Water Studies Institute director Hans VanSumeren said the program -- and its location -- are unique.

"No one is offering the first two years to engage in freshwater studies and we have the perfect location to do so," he said.

Perfect is an understatement. Not only is NMC's Maritime Campus located directly on the West Arm of Grand Traverse Bay but the region is home to dozens of inland lakes, including Torch Lake, Crystal Lake and Lake Charlevoix, all unique in their own right.

The associate degree program will offer three areas of concentration: science and technology; global freshwater policy and sustainability; or economy and society.

All three are already hot topics not only in northern Michigan but the Great Lakes basin. Invasive species and bottled water, two longtime environmental battlegrounds, tie in with all three topic areas.

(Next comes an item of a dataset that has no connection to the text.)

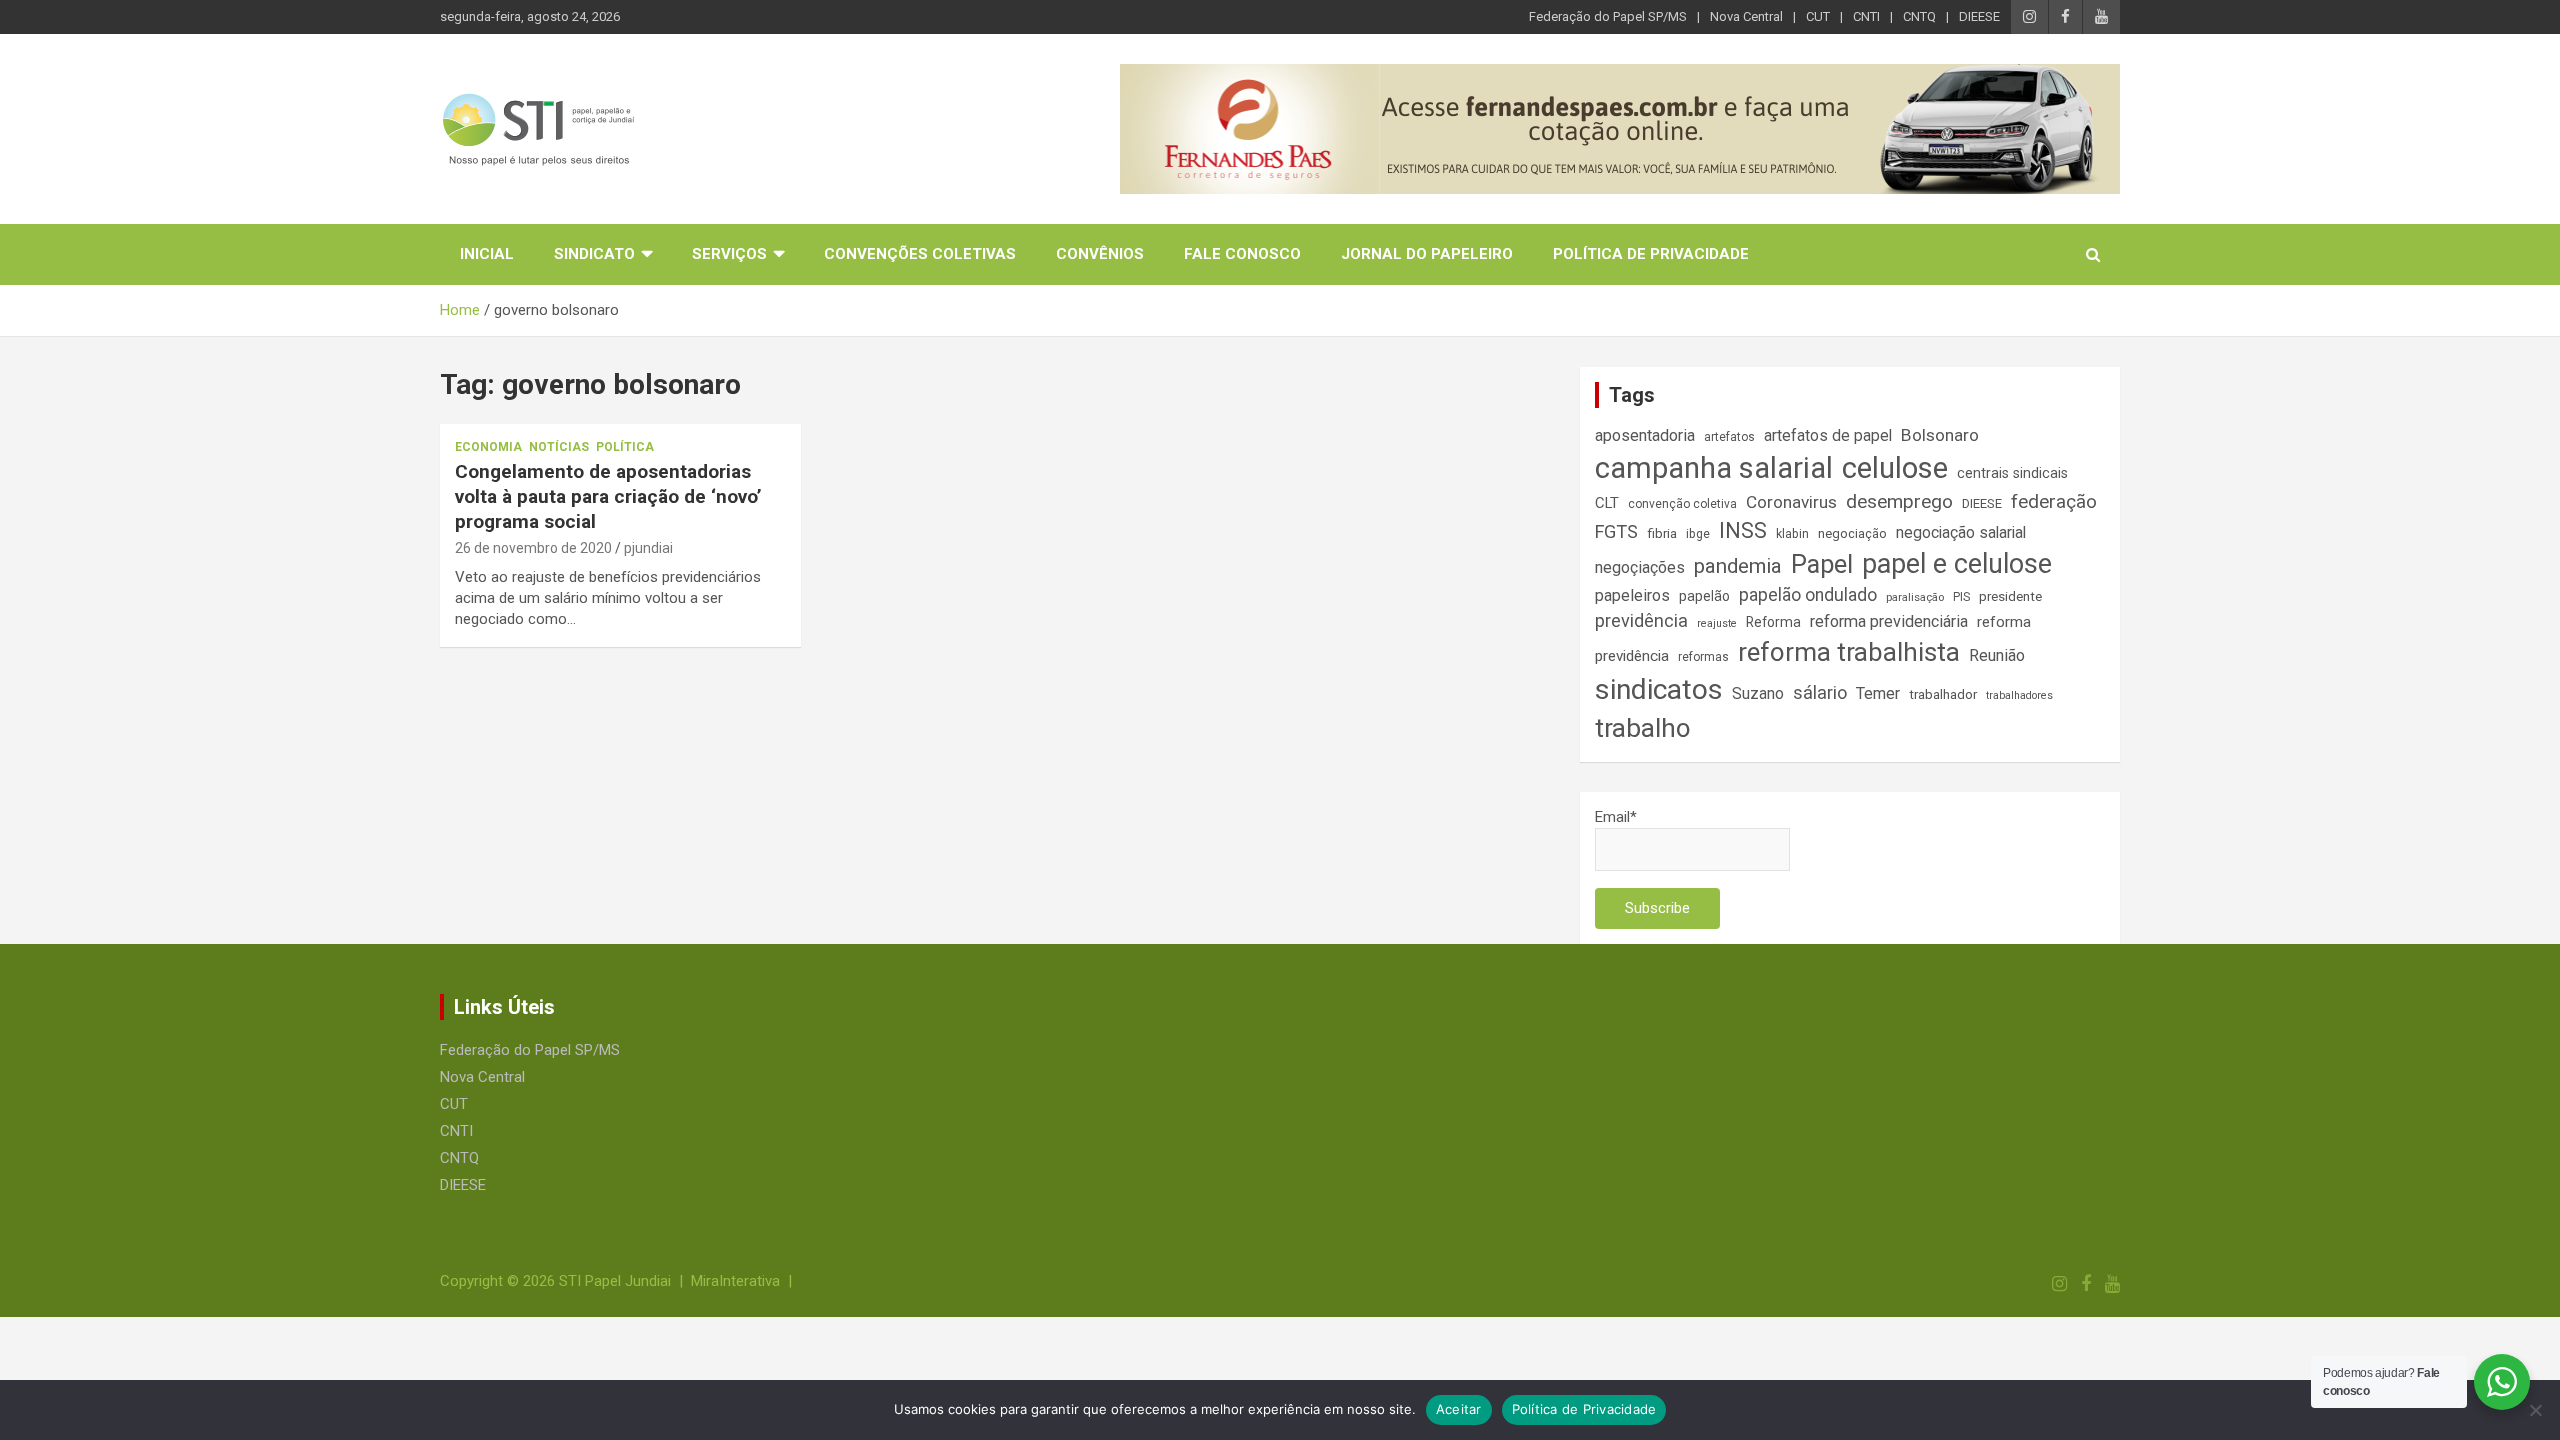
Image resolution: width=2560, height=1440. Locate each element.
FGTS (1616, 531)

The college has said the degree will build on existing NMC courses, including watershed science and oceanography, and more classes will be added.

VanSumeren said the degree program will prepare students for advanced degrees at a four-year university and for careers in government, planning, sustainable agriculture, sustainable energy and water quality. Those are all topics of great local interest and, given the way the world is going, they'll be areas of national and international concern for years to come.

The politics of freshwater will become more and more crucial to the nation and world in coming decades. The people of the Great Lakes states must be years ahead of the curve on issues of exporting or selling fresh water to the world; the debate must begin now.

The Great Lakes have been identified as one of the prime places in North America for wind turbines and the best places to capture that wind are a few miles off shore. So what will be the rules for wind turbines? What impact could they have on the lakes? We need to know, and soon.

The planned removal of dams along the Boardman River, said to be the biggest project of its kind in the nation, will be one big learning lab.

It's not as though the bay and the lakes have not been scrutinized for years.

Thousands of local school kids have gone out on the Inland Seas program's school ship to measure water clarity and temperature and the Grand Traverse Bay Observing System buoys provide real-time oceanographic and meteorological information.

The Watershed Center Grand Traverse Bay, which champions water quality issues, has been around since 1990.

But bringing academic discipline and the rigors of the classroom to the topic can only help all of us better understand the issues and better protect the resource.